I'm kind of proud of myself (it doesn't take much).

Today I peeled and chopped carrots and cleaned and chopped celery and I did with no tv, no kindle, no music even.  Just me, standing there at the kitchen counter, feeling the breeze from the open window, hearing the birds outside, and smelling the quinoa cooking in the pot.

That's probably pretty normal for a lot of you, but not for me.

I have a hard time doing one thing at a time.

There are some exceptions and they usually relate to work.  When I'm torching, etc, I want no distractions.

But I would never do what Monk or Poirot do... prepare a meal and sit at the table all by myself to eat it.  Nope.  I've got to put the tv on while I'm eating AND looking at photos on my phone at the same time.

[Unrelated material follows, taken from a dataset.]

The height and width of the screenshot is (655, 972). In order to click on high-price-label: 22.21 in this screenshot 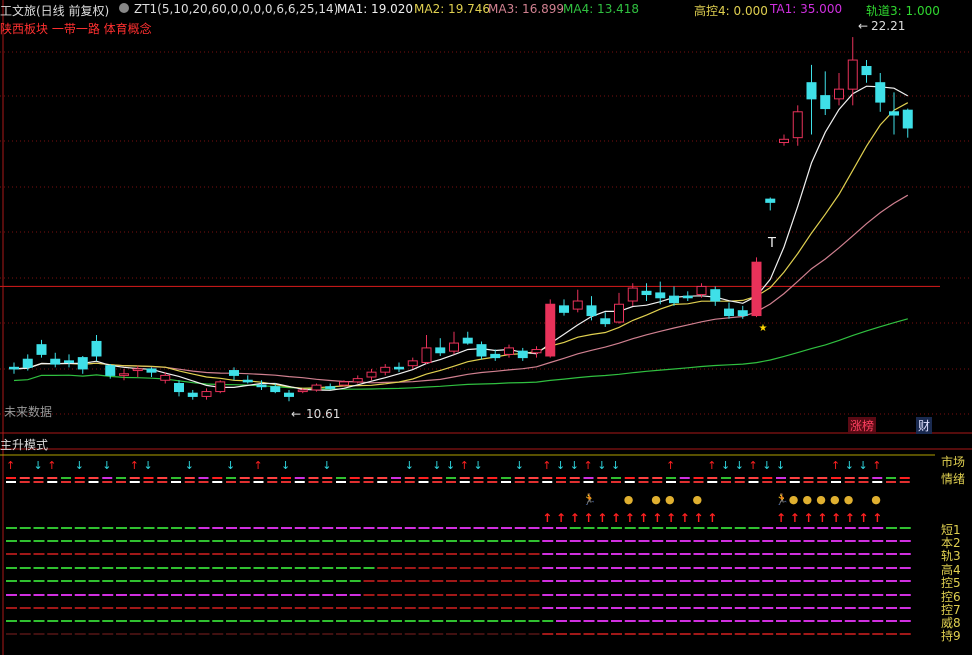, I will do `click(888, 26)`.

And for those thinking this is perhaps an effect of the current generation, let me say that one of my most vivid memories of growing up is eating breakfast and reading the cereal box.  I mean everything on that box, interesting or not.  I read the ingredient list and the factoids and the weight.  Breakfast was the only time I could get away with that.

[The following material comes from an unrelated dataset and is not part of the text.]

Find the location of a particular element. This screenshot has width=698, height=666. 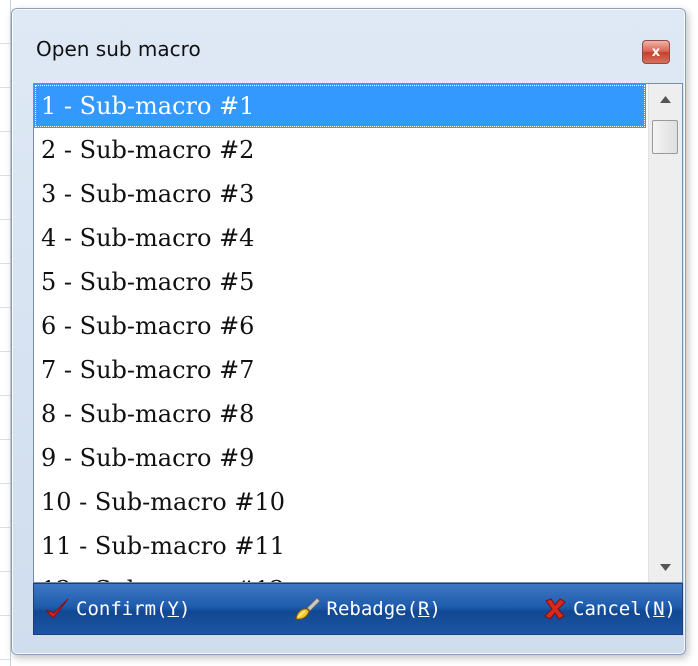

The few times I tried to read a book at the dinner table while eating... ha!  Yeah, no.  My father would have none of that.

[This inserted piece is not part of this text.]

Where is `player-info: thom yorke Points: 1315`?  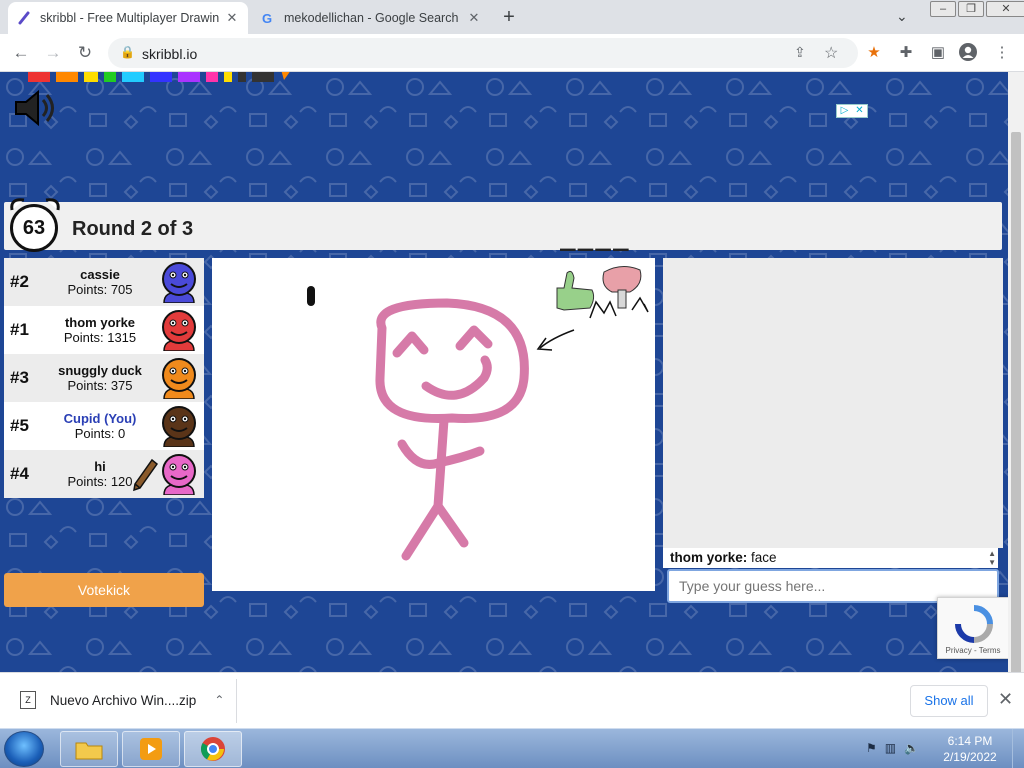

I remember reading, many years ago, that there is no such REAL things as multi-tasking.  That our brains can't really do two things and once and what our brains ARE really doing is merely shifting back and forth quite rapidly from one task to another.

That made sense to me.

But what if it's not true?  What if you can allocate different parts of the brains to handle different tasks at the same time?

For example, remember as a kid rubbing your tummy and patting your head? Yes, it took some coordination and even then some people could never get it.  But I think the successful ones were instructing one part of their brain to rub the tummy while another part of their brain handled patting their head.

Not a conscious decision to do both at the same time.  More like one unconscious instruction with an overlying conscious instruction.

I find myself doing this, sort of, when I have something to memorize in a VERY short span of time.  I'll give you an example.

When I'm doing my bills.  I want to transcribe a date, an amount, and a vendor from a website to my datasheet.  If I try to remember all three at once, it rarely works.

Nov 17, $25.60, Amazon Kindle Books

I'll get one or two and then have to flip back to recall the third.

But if I "allocate" one piece of information to a different part of my brain, it seems easier.

For example, my eyes will make "like a photograph" of Nov 17, I'll speak $25.60, then the only part my brain has to remember is "Amazon Kindle Books".

I flip to my datasheet and retrieve each piece of information from its source.  My "eyes" recall the visual image of Nov 17, my lips sound out "$25.50", and my memory was easily able to hold "Amazon Kindle Books".

I've done this for years.

Now, you'd think someone who can do that could remember meeting people, their names, and their faces.

Maybe I just have memory issues that others don't.  Or maybe my memory just works differently than most.

I can tell you where in a book I saw something. Not quite like an eidetic memory (which some scientists don't believe exists anyway), but I can just visually remember what thickness part of the book it was in, which side of the page, and how far up or down on the page it was.

But I can meet someone at a party and forget their name within one minute.

I can't tell you how many times I've been with a group of people and someone starts to introduce me to someone else and that person says, "Oh, we know each other!  We met at so-and-so."  And I'm just standing there like a deer in the headlights going, "Uuuuuuuuuuuuuuuuhhhhh".  I don't remember them AT ALL.

Maybe that's WHY I have to do those "brain compartmentalizing" tricks when transcribing info.  Maybe I can't retain much.  Ha ha ha!

Our memories are weird things.  I mean, how many times have you been DEAD sure you remember something a certain way, only to be proved completely wrong.  And you're shocked by the revelation because you were SO sure.

That's why witness testimony scares me.  People get things wrong... but they're so sure of what they remember.